Feuerwehr Jüchen: mit 510 Einsätzen im vergangenen Jahr den bisherigen Rekord gebrochen

Einsatzrekorf bei der Feuerwehr Jüchen : Die 500er-Marke übertroffen

Die Freiwillige Feuerwehr Jüchen hat mit 510 Einsätzen im vergangenen Jahr den bisherigen Rekord gebrochen. Alleine 90 Einsätze gab es an zwei Unwettertagen.

Mit einer weiteren Steigerung der Einsatzzahlen hatte Feuerwehrchef Heinz-Dieter Abels schon gerechnet. Tatsächlich musste die Feuerwehr im vergangenen Jahr 510 mal ausrücken. Alleine 90 Einsätze gab es im zweiten Quartal an zwei Unwettertagen hintereinander. Zunächst mussten nach dem Sturm abgeknickte Bäume weggeräumt, am nächsten Tag von Wasser zugelaufene Keller leergepumpt werden. „Wir hatten in den ersten 30 Minuten schon 40 offene Einsatzstellen“, berichtet Abels.

Unter den insgesamt 510 Einsätzen (im Vorjahr 442) waren 112 Brandeinsätze, 368 technische Hilfeleistungen und 43 sonstige Einsätze, wozu auch 33 Tierrettungen gehörten. Doch die Freiwilligen mussten keineswegs zu allen 510 Einsätzen ausrücken. Im vorvergangen Jahr war bei der Feuerwehr ein Tagesdienst montags bis freitags von 7 bis 17 Uhr in der Wache an der Kelzenberger Straße eingeführt worden. Von dort aus haben die bis zu fünf anwesenden hauptamtlichen Feuerwehrmänner alleine 150 Einsätze abgearbeitet. So habe sich die Belastung fürs Ehrenamt in Grenzen gehalten: „Und unsere Truppe ist immer noch unfassbar motiviert“, freut sich Abels.

200 Aktive zählt die Jüchener Feuerwehr aktuell. Und Abels hat jetzt mit einer zehnprozentigen Frauenquote ein Teilziel erreicht: „Mehr geht immer, und bei uns kann jeder mitmachen, selbst wenn es zum Beispiel im Gerätehaus Gierath schon etwas eng wird“, lädt Abels ein.

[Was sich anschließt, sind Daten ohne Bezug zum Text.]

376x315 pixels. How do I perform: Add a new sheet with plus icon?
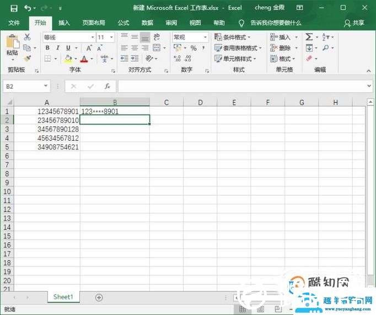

Besonders freut er sich über zwei Neuzugänge aus der Weyerstraße. Nach einem Dachstuhlbrand hatten sich zwei Anwohner bei der Wehr angemeldet, weil sie diesen Brandeinsatz beobachtet und die Professionalität der Kameraden bewundert hatten. Für 2020 rechnet Abels möglicherweise mit einer weiteren Einsatzsteigerung, da auf der A44n und der A46 zusätzliche 42 Kilometer zum Zuständigkeitsbereich gerechnet werden. Und am Mittwochabend wird der neue Einsatzleitwagen in Betrieb genommen. Zudem laufen die Vorbereitungen für die Anschaffung einer neuen Drehleiter, die mit modernster Technik ausgerüstet sein wird und den stolzen Betrag von 750.000 Euro kosten soll: „Für die Sicherheit der Bürger“, betont Abels.